Excel implementation involves creating columns representing time steps and rows representing possible stock prices. Formulas are used to calculate the option values at each node.

Enhancing Performance with Rust 🦀

Rust can significantly improve the performance of option pricing calculations, especially for complex models or large datasets. Here's how to integrate Rust with Excel:

  1. Write Rust Code: Implement the Black-Scholes or Binomial Tree model in Rust.
  2. Compile to DLL: Compile the Rust code into a Dynamic Link Library (DLL).
  3. Call DLL from Excel: Use Excel's VBA to call the Rust DLL.
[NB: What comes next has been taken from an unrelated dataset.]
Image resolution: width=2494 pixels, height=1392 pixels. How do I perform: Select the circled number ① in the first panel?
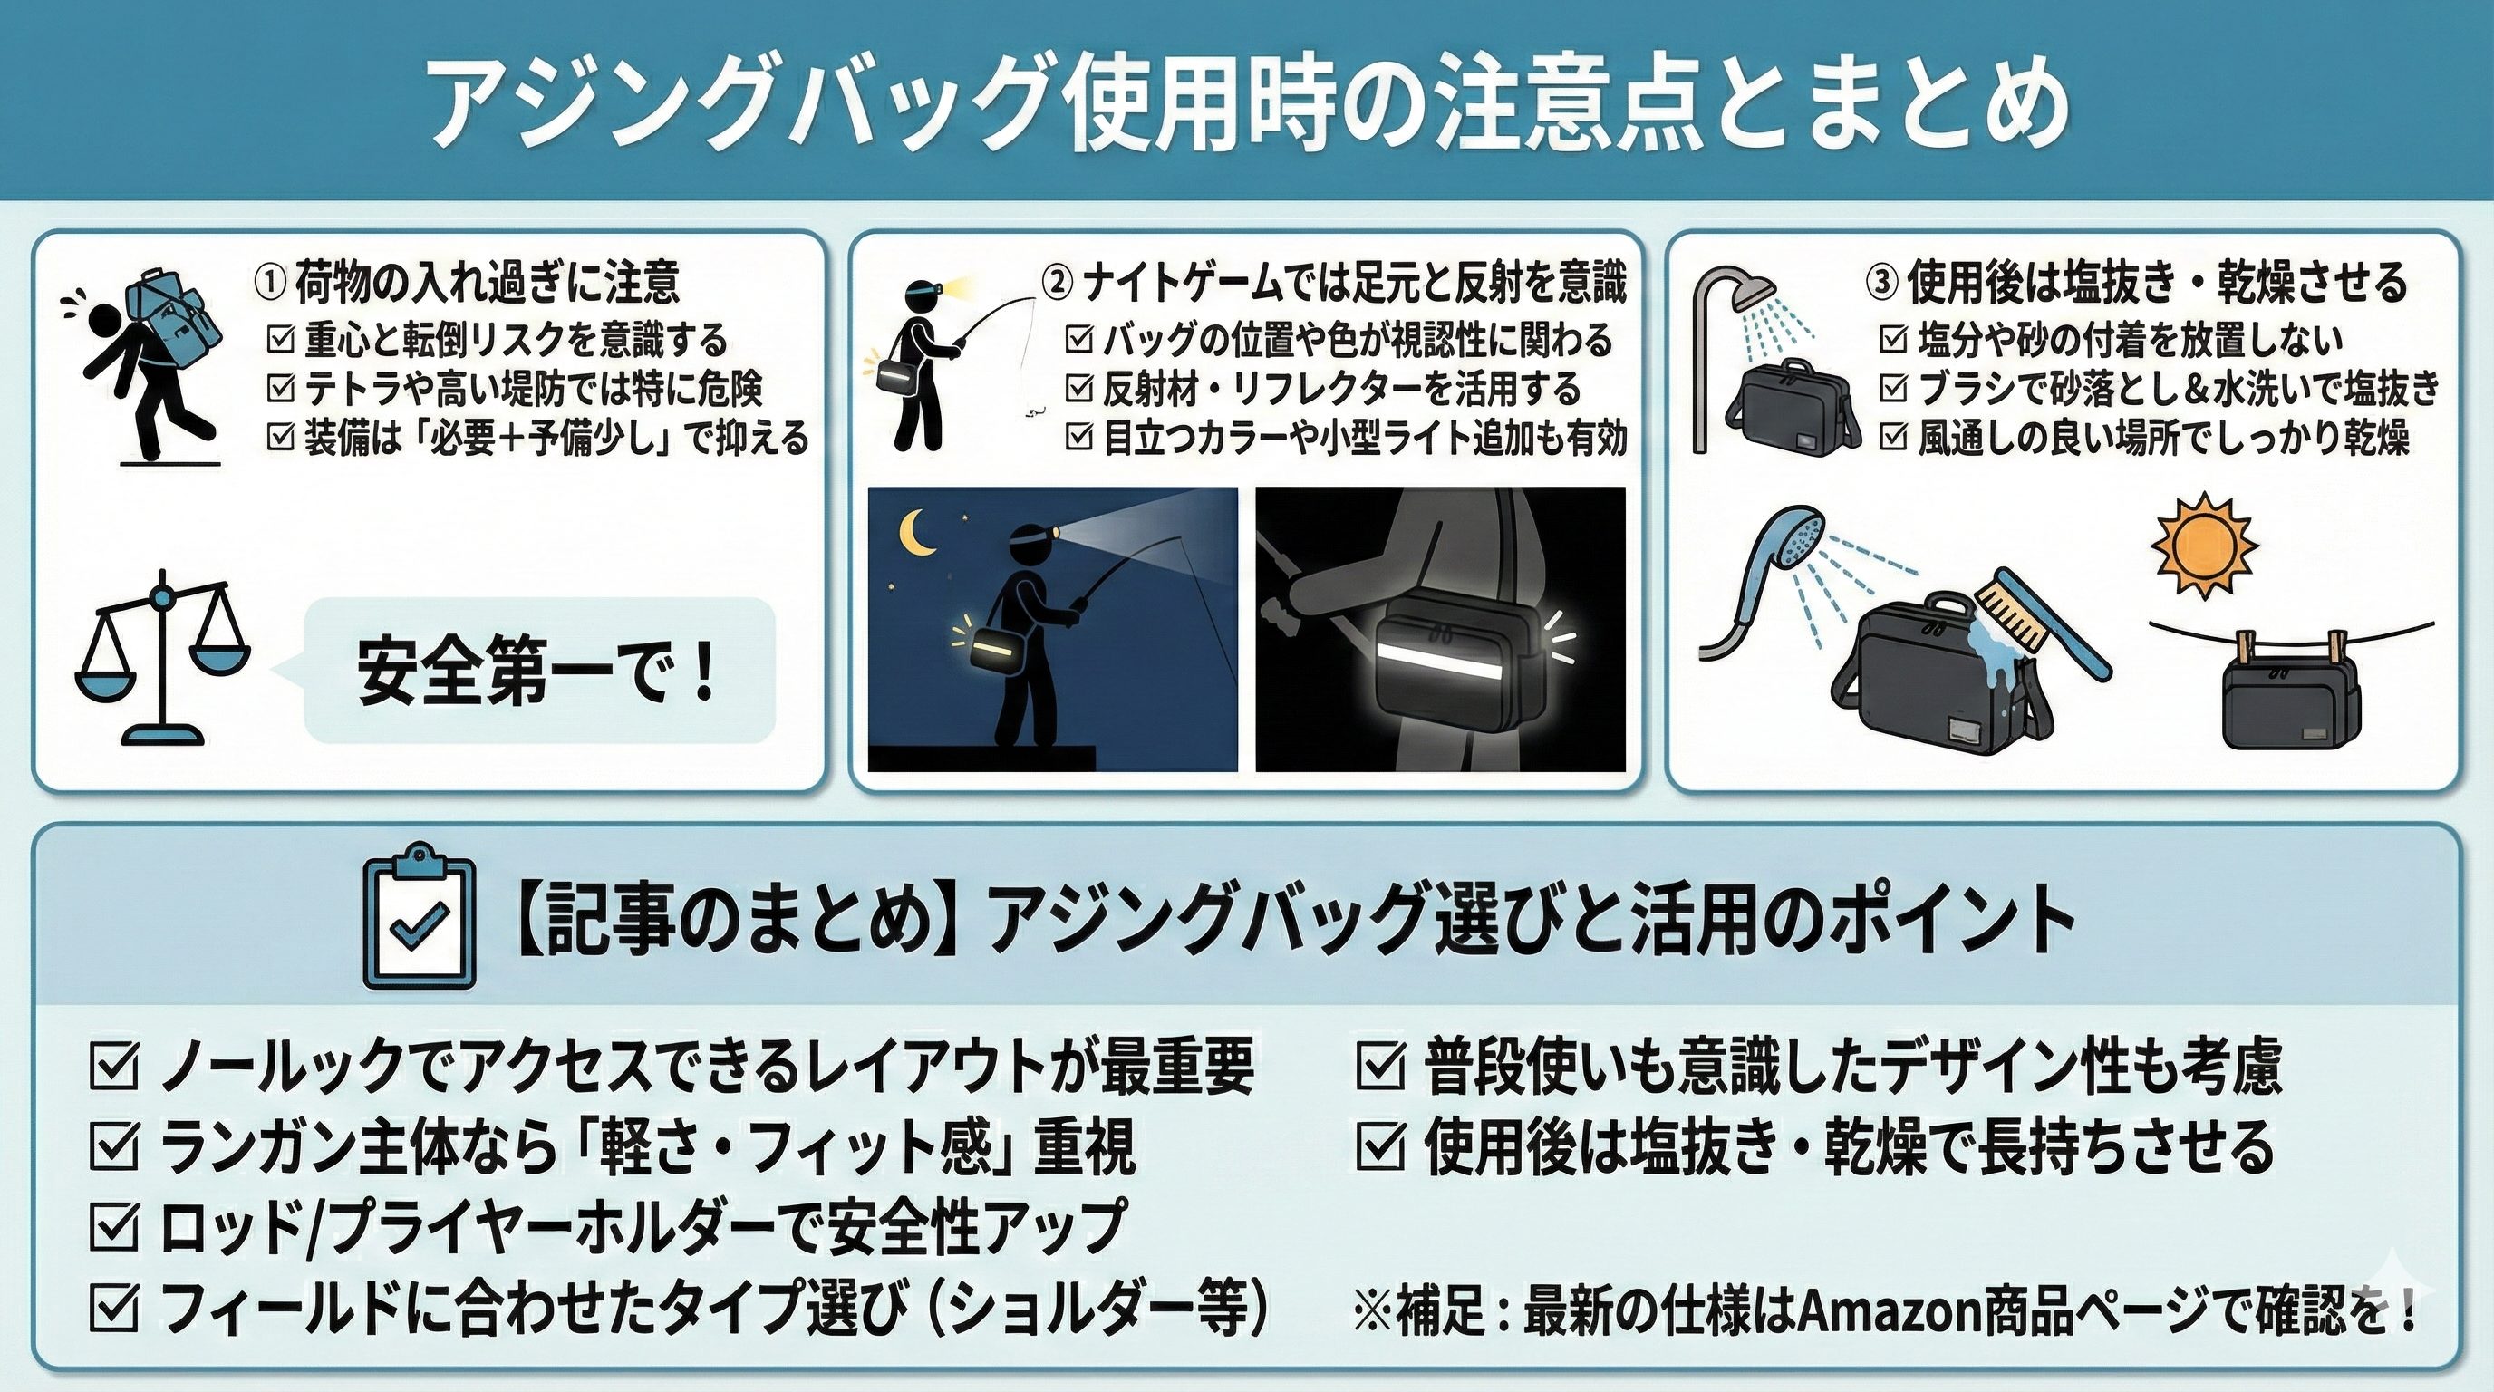269,285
Example Rust code (simplified Black-Scholes):

// src/lib.rs
#[no_mangle]
pub extern "C" fn black_scholes(s: f64, x: f64, r: f64, t: f64, sigma: f64) -> f64 {
    let d1 = (s.ln() - x.ln() + (r + sigma.powi(2) / 2.0) * t) / (sigma * t.sqrt());
    let d2 = d1 - sigma * t.sqrt();
    let nd1 = 0.5 * (1.0 + (d1 / 2.0_f64.sqrt()).erf());
    let nd2 = 0.5 * (1.0 + (d2 / 2.0_f64.sqrt()).erf());
    let call_price = s * nd1 - x * (-r * t).exp() * nd2;
    call_price
}

Compile to DLL:

cargo build --release

Excel VBA to call the Rust DLL:

'VBA Module
Declare Function black_scholes Lib "path/to/your/dll.dll" (ByVal s As Double, ByVal x As Double, ByVal r As Double, ByVal t As Double, ByVal sigma As Double) As Double

Sub TestBlackScholes()
    Dim S As Double, X As Double, r As Double, T As Double, sigma As Double
    S = Range("A1").Value 'Stock Price
    X = Range("A2").Value 'Strike Price
    r = Range("A3").Value 'Risk-free Rate
    T = Range("A4").Value 'Time to Expiration
    sigma = Range("A5").Value 'Volatility
    
    Dim callPrice As Double
    callPrice = black_scholes(S, X, r, T, sigma)
    
    Range("B1").Value = callPrice 'Output
End Sub

This approach allows you to leverage Rust's performance for computationally intensive tasks while using Excel for data management and presentation.